# Entries shown
* * * *

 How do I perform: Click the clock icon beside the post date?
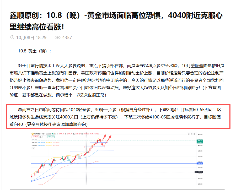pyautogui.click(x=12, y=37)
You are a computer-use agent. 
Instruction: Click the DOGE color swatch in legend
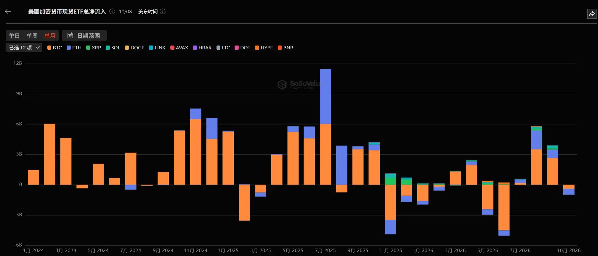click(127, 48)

* * * *

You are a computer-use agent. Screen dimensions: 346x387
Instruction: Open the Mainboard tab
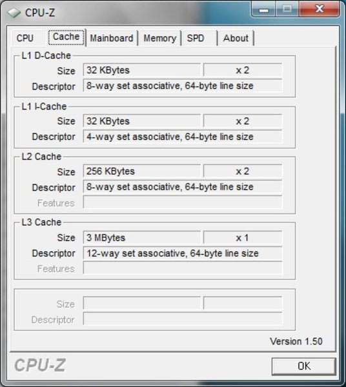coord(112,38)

* * * *

Return every line holding the word "computer" from the records.

# Result of the exercise
You are a computer-use agent. 
You are a computer-use agent. Screen dimensions: 346x387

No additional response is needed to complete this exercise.